Example 20. A method including: operating a power converter, wherein the power converter includes: an input configured to receive three alternating input voltages; a switching circuit coupled to the input and including a three-phase half-bridge; a resonant circuit coupled to a first output node of the switching circuit; an autotransformer circuit coupled between the switching circuit and a rectifier circuit; and the rectifier circuit coupled between the autotransformer circuit and an output of the power converter, and wherein the method includes: generating an alternating voltage based on the three alternating input voltages by the switching circuit in an unregulated fashion, thereby controlling a waveform of the alternating voltage dependent on signal levels of the input voltages, and controlling a power factor of power received at the input.

Example 21. The method according to example 20, wherein controlling the waveform of the alternating voltage and controlling the power factor includes: detecting a highest input voltage, a second highest input voltage, and a lowest input voltage of the three input voltages; and generating the alternating voltage such that in each period a voltage level of the alternating voltage at least approximately equals the voltage level of the highest input voltage for a first time period, the voltage level of the second highest input voltage for a second time period, and the voltage level of the lowest input voltage for a third time period.

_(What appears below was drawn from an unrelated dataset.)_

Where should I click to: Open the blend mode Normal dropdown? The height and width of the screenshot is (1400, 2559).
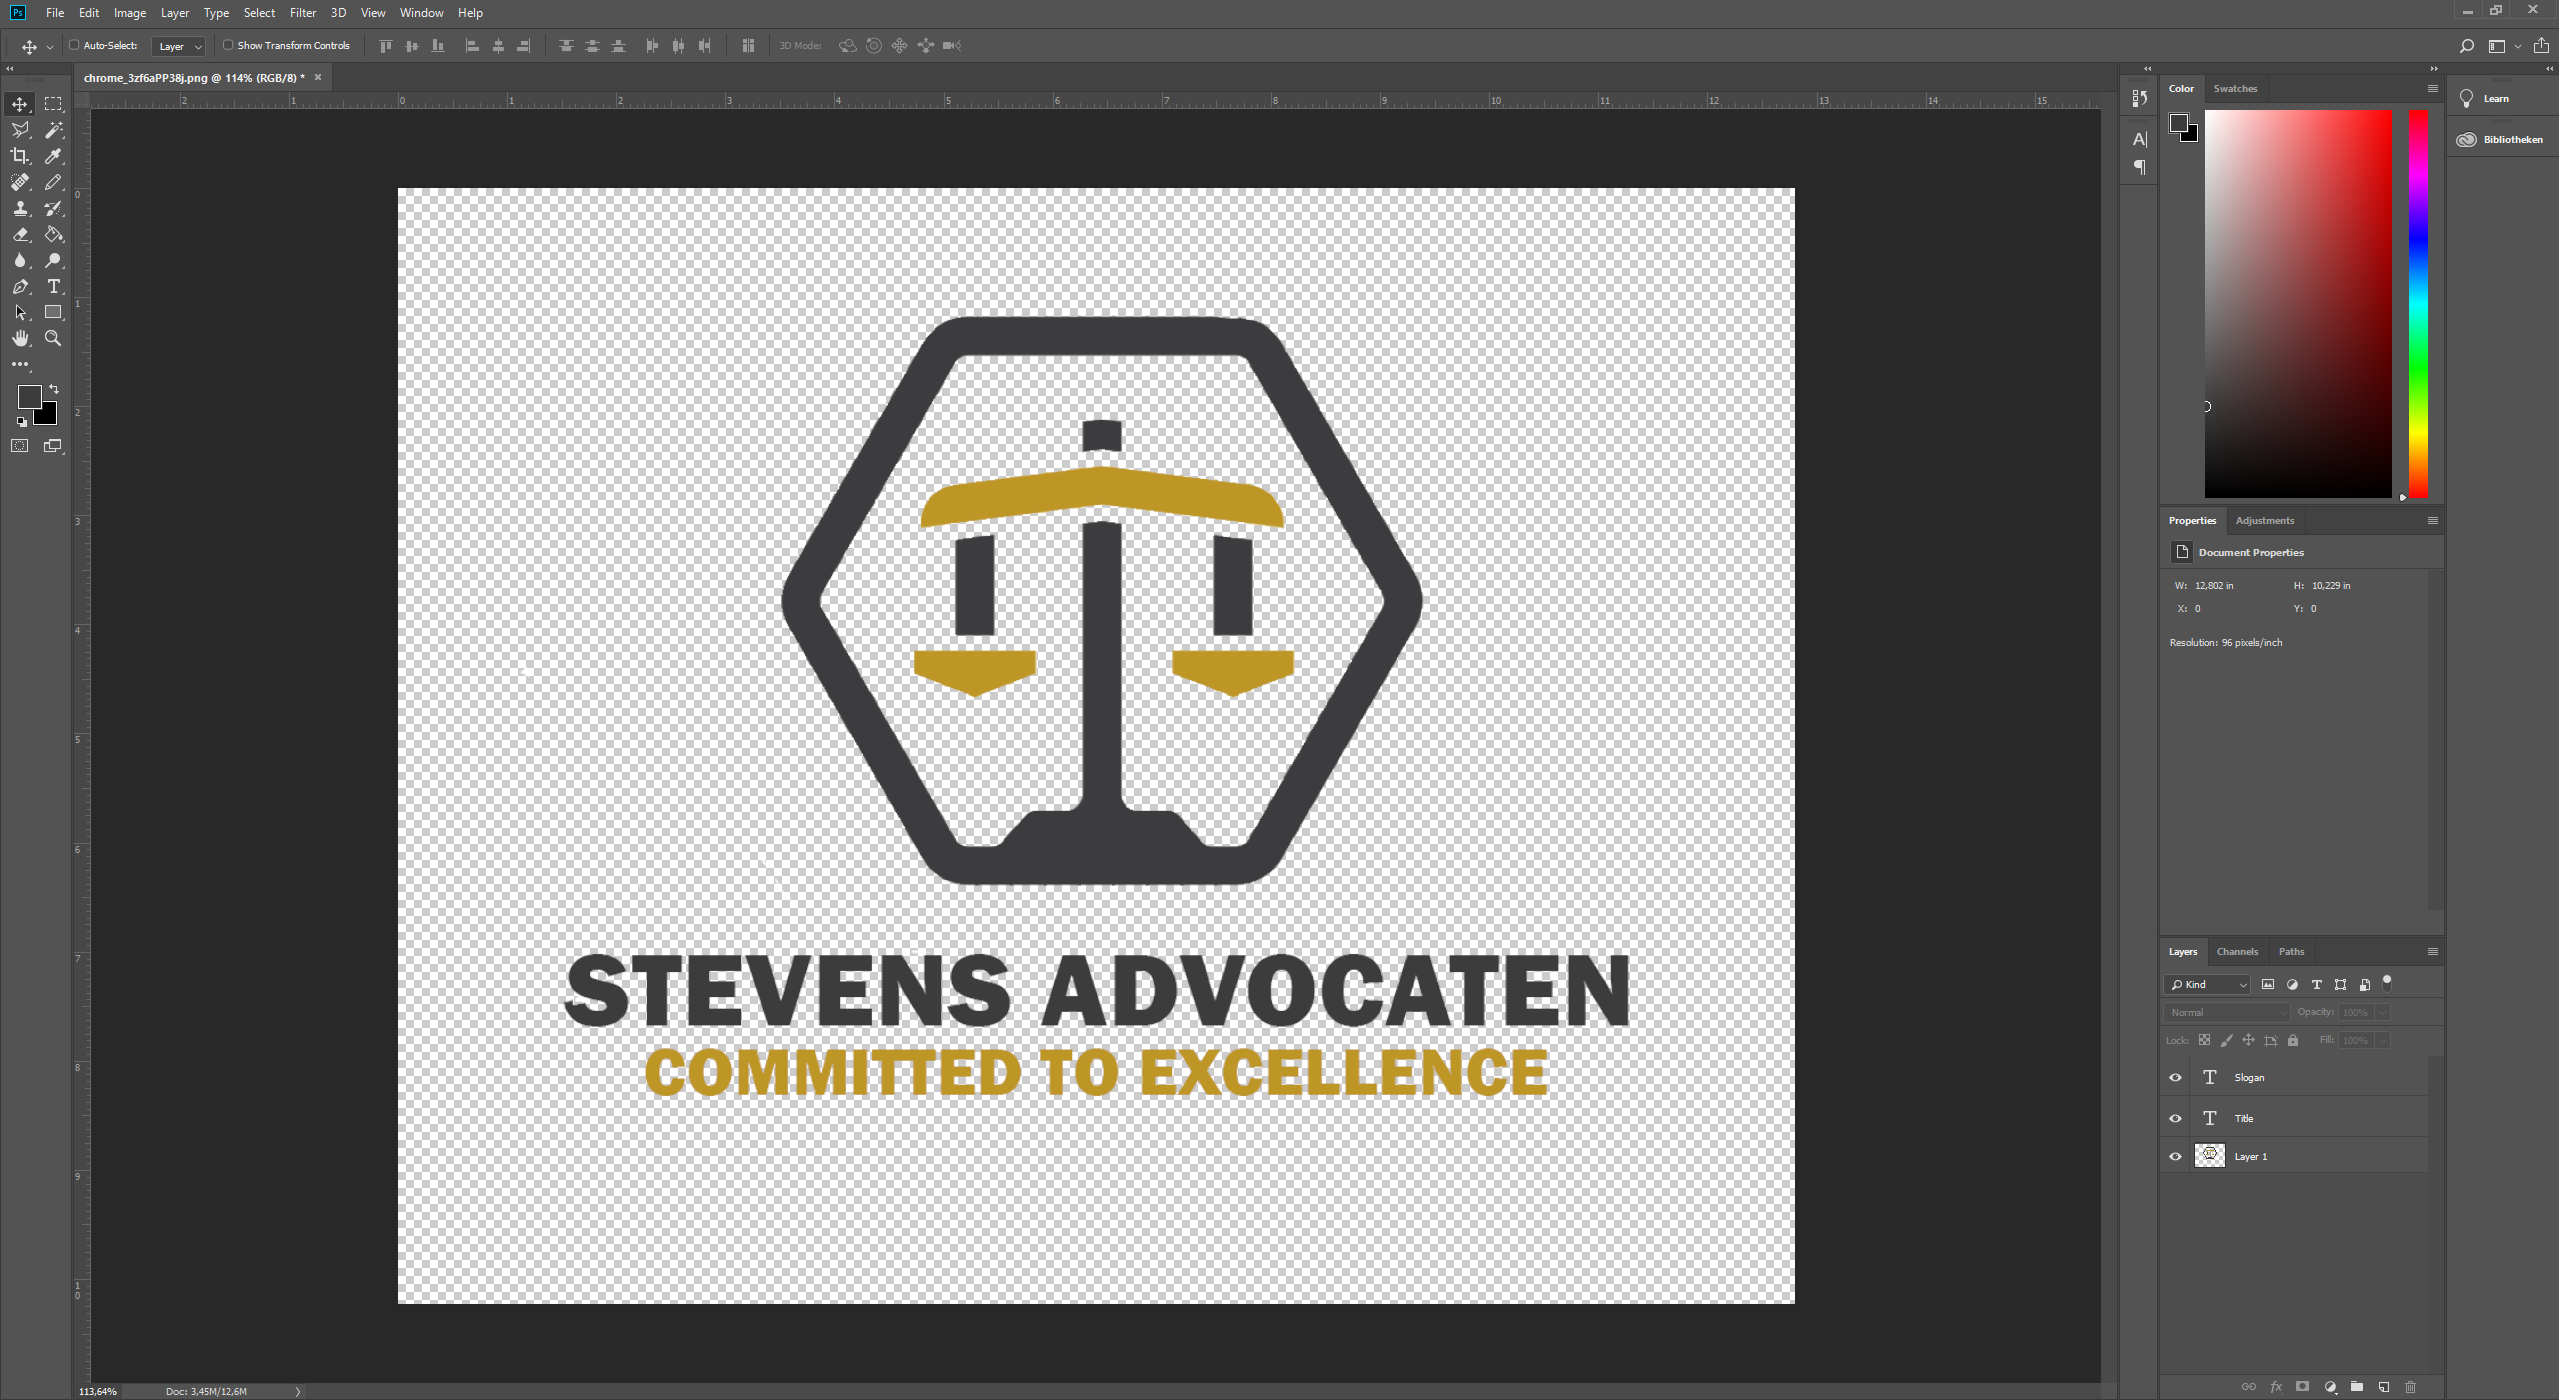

Example 22. The method according to example 21, wherein an overall duration of each period of the alternating voltages is at least approximately fixed.

Example 23. The method according to example 21 or 22, wherein a duration of the first time period is at least approximately fixed.

Example 24. The method according to example 23, wherein the duration of the first time period at least approximately equals 50% of the overall duration.

Example 25. The method according to any one of examples 21 to 24, wherein a duration of the second time period is dependent on a relationship between a magnitude of the second highest input voltage and a magnitude of the second highest input voltage.

Example 26. The method according to any one of examples 21 to 25, wherein the duration of the second time period is further dependent on a relationship between a magnitude of a second current and a first current, wherein the first current is the current received at that one of the three inputs receiving the highest input voltage, and wherein the second current is the current received at that one of the three inputs receiving the second highest input voltage.

Example 27. The method according to any one of examples 21 to 26, further including: controlling a power at the output of the power converter by a further power converter.

Example 28. The method according to example 27, wherein controlling the power includes controlling the power to be at least approximately constant.